Earlier this year, the City of Baltimore passed “ban the box” legislation restricting private employers from inquiring into the criminal history of job applicants (the “box” refers to the criminal history check-box on employment applications). The new law forbids employers from making inquiries into a job applicant’s criminal history before making a conditional offer of employment. The law does not, however, require that employers provide any notices in addition to those required by the Fair Credit Reporting Act when obtaining criminal history information from a background check vendor. Moreover, the law does not impose any additional restrictions on the criminal history that an employer can consider when making an employment decision.

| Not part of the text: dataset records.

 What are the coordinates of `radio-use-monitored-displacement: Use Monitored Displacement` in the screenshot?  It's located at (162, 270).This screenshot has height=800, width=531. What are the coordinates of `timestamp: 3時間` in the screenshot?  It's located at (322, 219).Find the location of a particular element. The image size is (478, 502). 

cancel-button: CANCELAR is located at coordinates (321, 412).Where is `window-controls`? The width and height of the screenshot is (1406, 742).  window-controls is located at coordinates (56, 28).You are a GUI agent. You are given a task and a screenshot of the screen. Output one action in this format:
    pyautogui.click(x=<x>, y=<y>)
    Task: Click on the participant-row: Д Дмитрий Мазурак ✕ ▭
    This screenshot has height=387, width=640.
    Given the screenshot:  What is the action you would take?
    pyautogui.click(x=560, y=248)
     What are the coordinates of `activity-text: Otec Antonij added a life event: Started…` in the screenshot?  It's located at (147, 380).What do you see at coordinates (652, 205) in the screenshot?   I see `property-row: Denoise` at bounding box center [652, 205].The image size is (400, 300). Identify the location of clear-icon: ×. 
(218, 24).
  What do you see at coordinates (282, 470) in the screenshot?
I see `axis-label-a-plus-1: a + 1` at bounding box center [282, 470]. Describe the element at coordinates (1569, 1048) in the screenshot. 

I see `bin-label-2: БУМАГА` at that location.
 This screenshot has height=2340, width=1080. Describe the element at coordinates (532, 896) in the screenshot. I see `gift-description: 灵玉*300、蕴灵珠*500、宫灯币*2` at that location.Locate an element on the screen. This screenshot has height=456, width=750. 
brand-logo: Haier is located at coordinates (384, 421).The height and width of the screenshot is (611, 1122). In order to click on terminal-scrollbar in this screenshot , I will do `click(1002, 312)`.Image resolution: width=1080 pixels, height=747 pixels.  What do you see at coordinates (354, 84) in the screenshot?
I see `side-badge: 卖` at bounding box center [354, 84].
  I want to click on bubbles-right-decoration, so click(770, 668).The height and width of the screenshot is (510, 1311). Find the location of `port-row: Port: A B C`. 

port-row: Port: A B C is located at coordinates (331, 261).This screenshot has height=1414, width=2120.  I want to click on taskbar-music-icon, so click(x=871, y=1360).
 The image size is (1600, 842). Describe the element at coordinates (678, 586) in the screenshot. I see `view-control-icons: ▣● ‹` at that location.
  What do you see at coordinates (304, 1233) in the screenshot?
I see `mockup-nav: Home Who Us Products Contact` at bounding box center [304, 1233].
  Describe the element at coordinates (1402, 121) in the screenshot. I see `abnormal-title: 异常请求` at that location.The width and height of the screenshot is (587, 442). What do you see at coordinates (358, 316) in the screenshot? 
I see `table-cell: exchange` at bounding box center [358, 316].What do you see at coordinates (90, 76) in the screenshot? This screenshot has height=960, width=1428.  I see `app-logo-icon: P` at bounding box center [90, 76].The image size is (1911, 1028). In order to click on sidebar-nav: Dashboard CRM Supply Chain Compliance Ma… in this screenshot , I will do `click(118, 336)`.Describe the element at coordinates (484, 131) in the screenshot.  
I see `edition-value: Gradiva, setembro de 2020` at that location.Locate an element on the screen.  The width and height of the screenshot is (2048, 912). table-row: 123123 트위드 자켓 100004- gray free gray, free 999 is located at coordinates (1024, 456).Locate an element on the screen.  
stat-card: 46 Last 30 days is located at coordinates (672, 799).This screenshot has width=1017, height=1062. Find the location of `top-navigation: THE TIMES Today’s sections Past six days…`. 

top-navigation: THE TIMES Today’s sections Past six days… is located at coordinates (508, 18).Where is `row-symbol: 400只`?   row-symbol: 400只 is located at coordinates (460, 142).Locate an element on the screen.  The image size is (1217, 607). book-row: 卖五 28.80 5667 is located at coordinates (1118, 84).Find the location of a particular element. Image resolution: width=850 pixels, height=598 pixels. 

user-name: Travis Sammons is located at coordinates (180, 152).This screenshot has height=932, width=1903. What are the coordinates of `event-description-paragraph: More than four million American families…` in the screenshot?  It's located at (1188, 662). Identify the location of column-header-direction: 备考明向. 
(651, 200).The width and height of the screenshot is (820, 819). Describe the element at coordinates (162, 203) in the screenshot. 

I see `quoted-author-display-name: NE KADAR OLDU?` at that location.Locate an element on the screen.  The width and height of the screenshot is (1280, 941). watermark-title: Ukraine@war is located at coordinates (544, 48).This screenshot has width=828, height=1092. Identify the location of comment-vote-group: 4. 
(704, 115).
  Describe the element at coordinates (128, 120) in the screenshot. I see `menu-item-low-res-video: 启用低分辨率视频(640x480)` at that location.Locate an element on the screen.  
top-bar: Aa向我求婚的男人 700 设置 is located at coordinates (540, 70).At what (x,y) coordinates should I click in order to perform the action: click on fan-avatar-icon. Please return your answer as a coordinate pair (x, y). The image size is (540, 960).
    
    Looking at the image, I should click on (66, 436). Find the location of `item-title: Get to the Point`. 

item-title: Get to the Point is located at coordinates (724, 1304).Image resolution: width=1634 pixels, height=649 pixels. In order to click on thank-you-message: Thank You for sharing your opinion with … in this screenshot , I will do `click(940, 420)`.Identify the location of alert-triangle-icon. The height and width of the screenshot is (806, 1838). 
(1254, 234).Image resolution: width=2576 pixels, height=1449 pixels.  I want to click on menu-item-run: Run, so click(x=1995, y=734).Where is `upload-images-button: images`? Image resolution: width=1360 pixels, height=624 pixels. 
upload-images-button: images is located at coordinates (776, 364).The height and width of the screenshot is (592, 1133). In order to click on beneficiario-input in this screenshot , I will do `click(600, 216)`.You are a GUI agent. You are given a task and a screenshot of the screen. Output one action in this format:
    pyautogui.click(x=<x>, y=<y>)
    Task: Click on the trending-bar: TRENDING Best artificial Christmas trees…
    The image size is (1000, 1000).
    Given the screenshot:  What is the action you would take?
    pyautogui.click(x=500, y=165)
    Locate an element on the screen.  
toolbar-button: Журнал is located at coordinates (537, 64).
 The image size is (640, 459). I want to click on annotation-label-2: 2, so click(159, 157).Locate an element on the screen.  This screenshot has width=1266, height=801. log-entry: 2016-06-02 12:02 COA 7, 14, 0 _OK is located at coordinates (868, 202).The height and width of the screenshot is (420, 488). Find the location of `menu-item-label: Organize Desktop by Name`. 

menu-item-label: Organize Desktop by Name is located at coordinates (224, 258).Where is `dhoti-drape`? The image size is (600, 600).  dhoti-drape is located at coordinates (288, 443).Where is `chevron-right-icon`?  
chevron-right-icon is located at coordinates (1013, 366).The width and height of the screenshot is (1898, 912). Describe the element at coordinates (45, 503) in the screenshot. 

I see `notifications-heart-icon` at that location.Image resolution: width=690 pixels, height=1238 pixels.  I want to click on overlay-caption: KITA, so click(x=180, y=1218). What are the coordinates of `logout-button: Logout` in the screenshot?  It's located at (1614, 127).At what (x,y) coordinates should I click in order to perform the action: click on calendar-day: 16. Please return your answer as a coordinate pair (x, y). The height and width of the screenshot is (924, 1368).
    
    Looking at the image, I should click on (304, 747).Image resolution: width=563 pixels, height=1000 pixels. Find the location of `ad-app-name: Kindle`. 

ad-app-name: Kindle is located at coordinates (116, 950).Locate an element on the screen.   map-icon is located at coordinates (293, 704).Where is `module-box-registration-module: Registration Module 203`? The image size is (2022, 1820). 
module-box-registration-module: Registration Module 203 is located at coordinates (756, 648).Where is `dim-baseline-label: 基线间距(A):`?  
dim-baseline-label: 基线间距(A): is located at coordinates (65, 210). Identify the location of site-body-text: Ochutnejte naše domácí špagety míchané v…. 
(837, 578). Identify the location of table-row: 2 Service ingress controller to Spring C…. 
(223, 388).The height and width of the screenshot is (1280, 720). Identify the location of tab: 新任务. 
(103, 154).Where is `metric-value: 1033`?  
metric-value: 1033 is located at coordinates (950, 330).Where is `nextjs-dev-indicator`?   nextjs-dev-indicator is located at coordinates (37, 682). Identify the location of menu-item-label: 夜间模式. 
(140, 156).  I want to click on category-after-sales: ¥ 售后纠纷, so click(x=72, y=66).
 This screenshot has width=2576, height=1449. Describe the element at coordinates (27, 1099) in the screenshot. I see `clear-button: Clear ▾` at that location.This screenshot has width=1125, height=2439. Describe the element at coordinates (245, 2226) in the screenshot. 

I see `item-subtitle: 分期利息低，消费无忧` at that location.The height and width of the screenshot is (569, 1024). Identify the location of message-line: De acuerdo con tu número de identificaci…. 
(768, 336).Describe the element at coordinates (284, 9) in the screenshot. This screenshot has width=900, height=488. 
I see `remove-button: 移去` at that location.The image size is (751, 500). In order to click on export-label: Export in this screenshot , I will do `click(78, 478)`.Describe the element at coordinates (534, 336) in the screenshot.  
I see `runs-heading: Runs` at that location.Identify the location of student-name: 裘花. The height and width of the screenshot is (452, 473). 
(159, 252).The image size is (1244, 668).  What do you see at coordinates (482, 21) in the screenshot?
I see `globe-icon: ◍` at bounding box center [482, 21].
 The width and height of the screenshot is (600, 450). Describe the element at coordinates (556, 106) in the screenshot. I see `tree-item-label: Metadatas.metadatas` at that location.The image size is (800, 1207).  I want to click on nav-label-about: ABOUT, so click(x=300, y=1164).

The new law applies to businesses employing 10 or more full-time employees in the City. Additionally, certain exceptions apply. For instance, the law does not affect employers that serve children or adults lacking physical or mental capacity (e.g., hospitals and nursing homes). The law also allows employers to investigate criminal history when expressly authorized by another law (e.g., under federal regulations, transportation companies must ask applicant drivers whether they have been convicted for driving under the influence of drugs or alcohol). These employers can continue to screen out such applicants at the initial stages of the hiring process instead of waiting until after the conditional offer of employment.
Any violation of the law is a misdemeanor with potential penalties of a $500 fine and 90 days’ imprisonment. In addition, the Baltimore Community Relations Commission may award a complainant back pay, reinstatement, attorneys’ fees, and compensatory damages, including damages for emotional distress and expenses incurred in seeking other employment.